Organic Roots is an electronic collection of historic documents published before 1942 – a time before synthetic chemicals became widely used. These publications contain state-of-the-art information and data that is still very pertinent for today's organic and sustainable agriculture.
This work is done by the National Agricultural Library’s Alternative Farming Systems Information Service (AFSIC) and supported by the Sustainable Agriculture Research and Education (SARE) program as well as the USDA’s National Organic Program (NOP).
About the Organic Roots Collection
Good information is a critical part of successful and sustainable agricultural production. The National Agricultural Library (NAL) possesses thousands of publications printed before synthetic fertilizer and pesticides became commercially available (around 1942) when farmers used methods that we would now call organic.

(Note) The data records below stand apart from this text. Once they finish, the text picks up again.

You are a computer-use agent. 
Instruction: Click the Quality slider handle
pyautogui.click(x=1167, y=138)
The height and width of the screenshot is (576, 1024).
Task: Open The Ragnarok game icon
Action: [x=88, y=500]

Many of these publications contain state-of-the-art information and data that is still valuable to today’s organic and sustainable farmers. Digitization of these publications allows us to make this information available to those who do not possess the time or geographic proximity to search the library’s collection. In addition, digitization of this information ensures it will be preserved and available for generations. This project is being done in a series of phases covering a variety of topics including crop production, livestock production, and seed breeding, production and preservation.
The Alternative Farming Systems Information Center (AFSIC) focuses on topics related to sustainable and alternative agricultural systems, crops and livestock. We work to implement the NAL mission of "advancing access to global information for agriculture."
AFSIC specializes in library services - locating, accessing, organizing and distributing information - related to many aspects of alternative agriculture. Including: sustainable crop and livestock production, ecological pest management, renewable energy, direct marketing and local food systems, organic production and certification, small farm issues, women and minority farmer issues, and crop and livestock diversification using alternative livestock and livestock breeds, specialty crops, and value added enterprises.